Monday, May 29, 2017

Zambia's Lead Poisoning

Kabwe is the world’s most toxic town, according to pollution experts, where mass lead poisoning has almost certainly damaged the brains and other organs of generations of children – and where children continue to be poisoned every day. A large World Bank project that ended in 2011 revealed the problem, though it achieved little in remediating the pollution. In affected townships, the lead in soils is about 10 times the US safety limit and far higher in hotspots.

“Having been to probably 20 toxic hotspots throughout the world, and seeing mercury, chromium and many contaminated lead sites, I can say the scale in Kabwe is unprecedented,” says Prof Jack Caravanos, an environmental health expert at New York University, on his fourth visit to the town. “There are thousands of people affected here, not hundreds as in other places.”  Llead poisoning stays with you for the rest of your life – it can’t be reversed. Having seen the extreme lead levels measured in children in several townships, he says severe and widespread health impacts are highly likely, including brain damage, palsy and ultimately fatalities. “I am concerned kids are dying here,” he says.
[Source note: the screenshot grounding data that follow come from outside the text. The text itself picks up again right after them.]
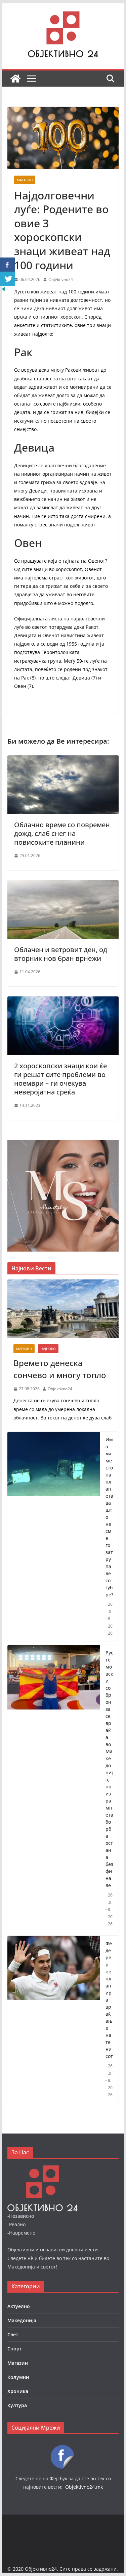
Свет (12, 2334)
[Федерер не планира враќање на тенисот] (53, 2019)
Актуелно (18, 2306)
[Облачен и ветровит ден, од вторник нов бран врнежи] (63, 885)
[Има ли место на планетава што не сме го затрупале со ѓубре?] (53, 1536)
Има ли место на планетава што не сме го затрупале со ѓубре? (109, 1517)
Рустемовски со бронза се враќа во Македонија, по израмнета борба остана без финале (109, 1768)
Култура (17, 2405)
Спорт (14, 2348)
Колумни (18, 2377)
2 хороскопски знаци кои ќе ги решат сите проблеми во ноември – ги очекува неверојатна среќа (60, 1078)
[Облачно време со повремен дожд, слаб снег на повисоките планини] (63, 760)
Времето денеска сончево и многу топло (59, 1368)
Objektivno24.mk (84, 2487)
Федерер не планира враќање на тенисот (109, 1999)
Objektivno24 (60, 279)
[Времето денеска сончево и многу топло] (63, 1308)
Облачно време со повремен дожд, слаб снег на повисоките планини (62, 833)
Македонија (21, 2320)
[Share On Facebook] (7, 264)
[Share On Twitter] (7, 279)
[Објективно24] (15, 79)
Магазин (25, 180)
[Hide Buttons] (3, 290)
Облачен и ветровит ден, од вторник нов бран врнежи (60, 954)
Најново (48, 1348)
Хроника (17, 2391)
Almost a century of lead mining and smelting has left a truly toxic legacy in the once-thriving town of 220,000 people in central Africa’s Copperbelt, 100km north of the capital Lusaka. The fumes from the giant state-owned smelter, which closed in 1994, has left the dusty soil in the surrounding area with extreme levels of lead. The metal, still used around the world in car batteries, is a potent neurotoxin and is particularly damaging to children. But it is youngsters who swallow the most, especially as infants when they start to play outside and frequently put their hands in their mouths. 
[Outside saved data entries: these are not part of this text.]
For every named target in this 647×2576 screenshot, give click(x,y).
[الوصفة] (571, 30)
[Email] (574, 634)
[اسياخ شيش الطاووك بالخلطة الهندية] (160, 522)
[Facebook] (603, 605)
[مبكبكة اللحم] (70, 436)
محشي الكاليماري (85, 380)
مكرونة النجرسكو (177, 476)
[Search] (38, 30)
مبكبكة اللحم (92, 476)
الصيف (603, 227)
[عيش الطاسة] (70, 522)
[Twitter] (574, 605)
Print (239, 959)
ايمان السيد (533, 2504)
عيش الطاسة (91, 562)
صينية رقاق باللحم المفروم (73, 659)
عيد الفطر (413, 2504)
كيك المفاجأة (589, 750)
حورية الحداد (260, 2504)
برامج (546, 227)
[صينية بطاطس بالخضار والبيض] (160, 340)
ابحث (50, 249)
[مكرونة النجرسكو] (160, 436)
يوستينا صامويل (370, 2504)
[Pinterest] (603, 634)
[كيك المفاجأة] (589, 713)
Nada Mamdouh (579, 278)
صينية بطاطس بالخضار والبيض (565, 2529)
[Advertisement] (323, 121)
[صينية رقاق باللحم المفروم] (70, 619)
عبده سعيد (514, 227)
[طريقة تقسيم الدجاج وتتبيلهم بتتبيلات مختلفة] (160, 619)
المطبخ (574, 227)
But the real impact on Kabwe’s people is yet to be fully revealed and, while the first steps towards a clean-up have begun, new dangers are emerging as desperately poor people scavenge in the vast slag heap known as Black Mountain. On Black Mountain, bare-foot and ragged-clothed men dig out lead from the huge slag heap, often in long, unsupported tunnels, dug with hand tools and lit only by candles. “When you don’t make them properly, you find they just bury someone,” says Provost Musonda, a young father of three, and people have died in the scarred hellscape of Black Mountain. He earns about 80 kwacha ($8.50) a day, unless his chest pains prevent him working. “If I could get another job, I would go there. But there is no way of sustaining our lives otherwise.” Caravanos uses a portable detector to measure the lead levels on Black Mountain: they are sky high at 30,000-60,000 ppm. “Kids playing here is really unbelievable,” he says, noting the youngsters nearby. At one spot, a young woman, Debola Kunda, toils away, with two of her young children lending a hand. The dust sparkles with the metallic glint of galena – pure lead sulphide – and the soil right next to her four-year-old son, Acili, measures an astronomical 37,900ppm – 100 times above the danger level.

The blood levels of lead in children in Kabwe are  known to be very high - a recent study revealed that every one of 246 children tested were above the safety limit of 5 micrograms per decilitre of blood. The vast majority were over 45 micrograms per decilitre, which causes brain, liver and hearing damage, and eight were over 150 micrograms per decilitre, at which point death is the likely outcome.

Annie Kabwe, first noticed her children getting stomach pains and fevers, and losing weight. “I thought it might be HIV, but the tests were negative,” she says. Then blood tests revealed very high levels of lead. “I thought they would die,” Kabwe says. After learning about the toxicity of the dust in her neighbourhood and reducing her children’s lead exposure, through frequent washing of hands and clothes, the worst has not happened. “The problem is they are not really learning well in school, so the lead is still affecting them,” she says.
The slow, insidious nature of lead poisoning means careful epidemiological work is needed to distinguish its effects from other causes and reveal the true extent of the crisis. But that work has barely begun. “It is shocking to think that we are here in 2017 and that problem we have known about for decades is still here,” says Caravanos.
One such hotspot turns out to be the dusty yard of the only medical clinic in Chowa, the township that once housed the mines and smelter workers, which serves 14,000 people. Caravanos uses a handheld detector to reveal extreme lead levels in the sun-baked mud, frequently over 10,000 parts per million (ppm), far above the 400ppm limit in the US.